[Collected data entries]
—————

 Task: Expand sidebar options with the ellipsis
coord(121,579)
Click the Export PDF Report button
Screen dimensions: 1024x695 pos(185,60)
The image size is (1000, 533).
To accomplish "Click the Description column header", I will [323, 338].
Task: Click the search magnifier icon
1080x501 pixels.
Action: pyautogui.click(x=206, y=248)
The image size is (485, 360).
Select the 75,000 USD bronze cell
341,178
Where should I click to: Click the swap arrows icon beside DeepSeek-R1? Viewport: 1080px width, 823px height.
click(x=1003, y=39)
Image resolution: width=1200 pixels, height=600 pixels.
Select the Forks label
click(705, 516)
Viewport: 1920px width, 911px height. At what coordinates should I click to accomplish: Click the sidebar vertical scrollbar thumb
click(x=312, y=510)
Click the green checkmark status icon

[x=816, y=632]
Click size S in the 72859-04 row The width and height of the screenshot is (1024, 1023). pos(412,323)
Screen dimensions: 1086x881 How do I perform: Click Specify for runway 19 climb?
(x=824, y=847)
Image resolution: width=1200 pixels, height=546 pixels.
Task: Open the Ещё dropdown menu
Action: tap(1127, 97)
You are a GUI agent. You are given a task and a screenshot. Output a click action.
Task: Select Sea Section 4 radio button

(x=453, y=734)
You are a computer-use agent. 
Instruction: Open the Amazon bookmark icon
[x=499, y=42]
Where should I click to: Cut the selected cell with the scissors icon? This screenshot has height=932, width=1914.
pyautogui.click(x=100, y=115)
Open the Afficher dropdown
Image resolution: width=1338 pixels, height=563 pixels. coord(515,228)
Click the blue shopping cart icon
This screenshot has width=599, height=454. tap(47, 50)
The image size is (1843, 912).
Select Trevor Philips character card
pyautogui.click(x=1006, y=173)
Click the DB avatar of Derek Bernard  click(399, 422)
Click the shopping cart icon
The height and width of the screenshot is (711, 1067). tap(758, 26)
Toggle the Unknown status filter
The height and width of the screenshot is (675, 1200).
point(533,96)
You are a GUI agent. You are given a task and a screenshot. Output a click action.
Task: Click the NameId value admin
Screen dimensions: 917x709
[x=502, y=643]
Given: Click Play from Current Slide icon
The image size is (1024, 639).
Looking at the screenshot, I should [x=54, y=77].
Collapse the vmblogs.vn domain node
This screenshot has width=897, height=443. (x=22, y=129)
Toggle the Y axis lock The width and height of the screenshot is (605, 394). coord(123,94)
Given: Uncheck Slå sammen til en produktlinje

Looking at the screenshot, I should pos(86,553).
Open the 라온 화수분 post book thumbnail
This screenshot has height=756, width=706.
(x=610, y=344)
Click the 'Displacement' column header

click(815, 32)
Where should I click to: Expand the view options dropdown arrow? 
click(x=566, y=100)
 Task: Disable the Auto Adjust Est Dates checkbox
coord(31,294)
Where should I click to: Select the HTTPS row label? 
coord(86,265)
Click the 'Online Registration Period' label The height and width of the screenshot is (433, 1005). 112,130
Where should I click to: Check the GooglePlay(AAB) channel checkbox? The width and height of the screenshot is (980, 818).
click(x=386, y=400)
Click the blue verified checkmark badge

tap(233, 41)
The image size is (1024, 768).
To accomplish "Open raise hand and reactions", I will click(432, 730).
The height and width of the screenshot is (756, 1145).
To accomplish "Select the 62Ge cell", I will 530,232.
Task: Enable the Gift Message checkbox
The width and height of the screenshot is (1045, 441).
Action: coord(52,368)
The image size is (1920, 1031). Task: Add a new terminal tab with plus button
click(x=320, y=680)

—————

Each record above must be given again exactly as written.

▶ _COMPLETED TASK_
 Task: Expand sidebar options with the ellipsis
coord(121,579)
Click the Export PDF Report button
Screen dimensions: 1024x695 pos(185,60)
The image size is (1000, 533).
To accomplish "Click the Description column header", I will [323, 338].
Task: Click the search magnifier icon
1080x501 pixels.
Action: pyautogui.click(x=206, y=248)
The image size is (485, 360).
Select the 75,000 USD bronze cell
341,178
Where should I click to: Click the swap arrows icon beside DeepSeek-R1? Viewport: 1080px width, 823px height.
click(x=1003, y=39)
Image resolution: width=1200 pixels, height=600 pixels.
Select the Forks label
click(705, 516)
Viewport: 1920px width, 911px height. At what coordinates should I click to accomplish: Click the sidebar vertical scrollbar thumb
click(x=312, y=510)
Click the green checkmark status icon

[x=816, y=632]
Click size S in the 72859-04 row The width and height of the screenshot is (1024, 1023). pos(412,323)
Screen dimensions: 1086x881 How do I perform: Click Specify for runway 19 climb?
(x=824, y=847)
Image resolution: width=1200 pixels, height=546 pixels.
Task: Open the Ещё dropdown menu
Action: tap(1127, 97)
You are a GUI agent. You are given a task and a screenshot. Output a click action.
Task: Select Sea Section 4 radio button

(x=453, y=734)
You are a computer-use agent. 
Instruction: Open the Amazon bookmark icon
[x=499, y=42]
Where should I click to: Cut the selected cell with the scissors icon? This screenshot has height=932, width=1914.
pyautogui.click(x=100, y=115)
Open the Afficher dropdown
Image resolution: width=1338 pixels, height=563 pixels. coord(515,228)
Click the blue shopping cart icon
This screenshot has width=599, height=454. tap(47, 50)
The image size is (1843, 912).
Select Trevor Philips character card
pyautogui.click(x=1006, y=173)
Click the DB avatar of Derek Bernard  click(399, 422)
Click the shopping cart icon
The height and width of the screenshot is (711, 1067). tap(758, 26)
Toggle the Unknown status filter
The height and width of the screenshot is (675, 1200).
point(533,96)
You are a GUI agent. You are given a task and a screenshot. Output a click action.
Task: Click the NameId value admin
Screen dimensions: 917x709
[x=502, y=643]
Given: Click Play from Current Slide icon
The image size is (1024, 639).
Looking at the screenshot, I should [x=54, y=77].
Collapse the vmblogs.vn domain node
This screenshot has width=897, height=443. (x=22, y=129)
Toggle the Y axis lock The width and height of the screenshot is (605, 394). coord(123,94)
Given: Uncheck Slå sammen til en produktlinje

Looking at the screenshot, I should pos(86,553).
Open the 라온 화수분 post book thumbnail
This screenshot has height=756, width=706.
(x=610, y=344)
Click the 'Displacement' column header

click(815, 32)
Where should I click to: Expand the view options dropdown arrow? 
click(x=566, y=100)
 Task: Disable the Auto Adjust Est Dates checkbox
coord(31,294)
Where should I click to: Select the HTTPS row label? 
coord(86,265)
Click the 'Online Registration Period' label The height and width of the screenshot is (433, 1005). 112,130
Where should I click to: Check the GooglePlay(AAB) channel checkbox? The width and height of the screenshot is (980, 818).
click(x=386, y=400)
Click the blue verified checkmark badge

tap(233, 41)
The image size is (1024, 768).
To accomplish "Open raise hand and reactions", I will click(432, 730).
The height and width of the screenshot is (756, 1145).
To accomplish "Select the 62Ge cell", I will 530,232.
Task: Enable the Gift Message checkbox
The width and height of the screenshot is (1045, 441).
Action: coord(52,368)
The image size is (1920, 1031). Task: Add a new terminal tab with plus button
click(x=320, y=680)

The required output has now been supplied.